----- TEXTE
L'inauguration des nouveaux locaux de la Direction régionale des affaires culturelles de l'Ile de France nous rassemble aujourd'hui. A travers cette occasion, je voudrais tout d'abord saluer le travail considérable qui a été effectué par les services régionaux du ministère de la culture, les directions régionales des affaires culturelles, depuis leur création il y a plus de 30 ans en 1977.
Ces nouveaux locaux étaient nécessaires. Ils permettront d'améliorer les conditions de travail mais surtout surtout de regrouper les services sur un seul site. Nul besoin d'insister sur les avantages de ce regroupement : améliorer les échanges entre les personnels, développer la circulation de l'information, accroître la cohésion de l'équipe que vous formez sous la direction efficace de Muriel Genthon, ce sont des atouts fondamentaux, dans une époque marquée par la richesse, la diversité de l'offre culturelle mais aussi les emprunts et les métissages entre les disciplines artistiques.
Je tiens à vous exprimer ma reconnaissance pour l'implication qui est la vôtre et pour l'ensemble des missions que vous accomplissez au service des Franciliens. Je voudrais saluer l'ensemble des collaborateurs des directeurs régionaux des affaires culturelles, fonctionnaires des corps de recherche, de documentation, conservateurs du patrimoine, architectes et urbanistes de l'Etat, conseillers sectoriels, fonctionnaires administratifs et techniciens, qui oeuvrent avec constance et détermination pour renforcer la démocratisation culturelle dans une région aux multiples visages. Je connais l'importance des efforts qui sont demandés à tous les collaborateurs des DRAC. C'est leur capacité d'expertise, de gestion, d'écoute, de conseil, leur connaissance du terrain qui fondent la crédibilité des directions régionales à l'égard de l'ensemble de nos partenaires, élus et professionnels de la culture.
Je tiens à remercier tout particulièrement Muriel Genthon, dont je connais les grandes qualités professionnelles - reconnues par ses interlocuteurs - le sens de l'écoute et l'implication personnelle dans les missions que j'ai souhaité lui confier.
----------
_EXERCICE COURT 1_.
Répondez brièvement à ces questions sur le discours :
(a) En quelle année les directions régionales des affaires culturelles ont-elles été créées ?
(b) Outre l'amélioration des conditions de travail, que permettront surtout les nouveaux locaux ?
(c) Sous la direction de qui l'équipe de la DRAC d'Ile-de-France est-elle placée ?
_EXERCICE COURT 2_.
Poursuivez le discours d'inauguration des locaux de la DRAC d'Ile-de-France après sa dernière phrase.
----- DONNÉES RECUEILLIES
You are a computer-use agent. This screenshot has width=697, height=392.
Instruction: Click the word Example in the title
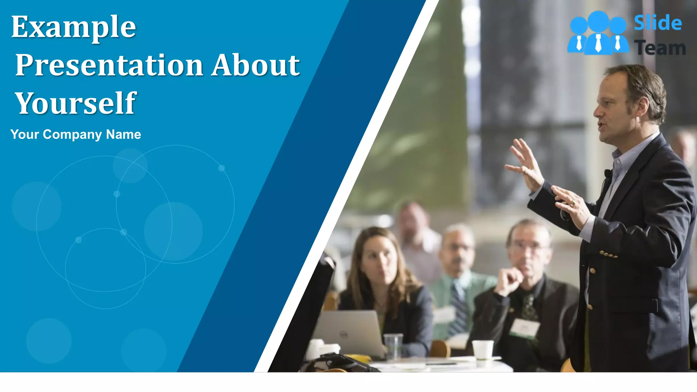[74, 27]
----------
_RÉSULTAT ATTENDU 1_.
(a) En 1977.
(b) De regrouper les services sur un seul site.
(c) Sous la direction de Muriel Genthon.

_RÉSULTAT ATTENDU 2_.
Le rôle de la DRAC Ile-de-France est un peu particulier par rapport aux autres DRAC du territoire national. Du fait du poids démographique de la région mais aussi du fait de la présence d'importants d'établissements publics nationaux localisés à Paris, l'administration centrale du ministère y est plus présente. La nature de la région Ile de France, son caractère composite et fragmenté en fait une exception. Avec une capitale nationale, une métropole au tissu urbain particulièrement dense - Paris - et des départements abritant des territoires ruraux, comme le Val d'Oise, les Yvelines ou la Seine-et-Marne, cette région est tout à fait singulière. Je ne doute pas que ces multiples dimensions renforcent l'intérêt et la richesse des activités qui sont les vôtres.
L'autre élément fondamental est le projet du Grand Paris, qui représente un formidable enjeu de développement urbain, architectural, culturel et social. La politique culturelle a toute sa place dans cette grande ambition pour l'aménagement du territoire francilien. Je sais que vous y travaillez avec beaucoup d'ardeur, en lien avec Monsieur le Préfet de région. Je sais que vous travaillez avec beaucoup d'implication sur les questions de qualité architecturale. Je sais aussi tout l'intérêt que vous portez à l'inscription de la culture dans les enjeux de cohésion sociale, notamment à l'attention des quartiers sensibles et des populations éloignées de l'offre culturelle. Cela rejoint ma priorité, celle d'une « Culture pour chacun » qui s'inscrit pleinement dans la volonté de démocratisation portée par ce ministère : elle ne se substitue pas à l'ambition de la « Culture pour tous », elle la nourrit et l'enrichit. Je sais que vous travaillez également afin de favoriser le lien entre culture et économie, notamment avec les projets autour de la Plaine Saint Denis et du pôle de compétitivité Cap Digital. Je serai particulièrement attentif dans les mois qui viennent aux propositions que vous pourrez m'adresser sur tous ces sujets.
Je voudrais profiter de l'occasion qui m'est donnée aujourd'hui pour vous exprimer ma conception de l'action territoriale du ministère.
Dans le domaine des politiques publiques de la Culture, nous vivons une époque de bouleversements profonds, caractérisée par trois phénomènes majeurs :
-La révolution numérique modifie en profondeur les modes de production et de diffusion des biens culturels, elle modifie également les pratiques culturelles de nos concitoyens et leur accès à l'art et à la culture.
-La montée en puissance des collectivités territoriales dans le secteur culturel est un des phénomènes les plus frappants des dernières années. Elles ont acquis une expertise, elle prennent des initiatives et financent une grande partie des projets culturels.
-La contrainte qui pèse sur les budgets publics nous impose d'être encore plus rigoureux dans nos choix et dans nos décisions.
Ces trois éléments conduisent aujourd'hui à repenser l'action territoriale du ministère. Cette action doit se fonder sur un partenariat rénové et doit être innovante.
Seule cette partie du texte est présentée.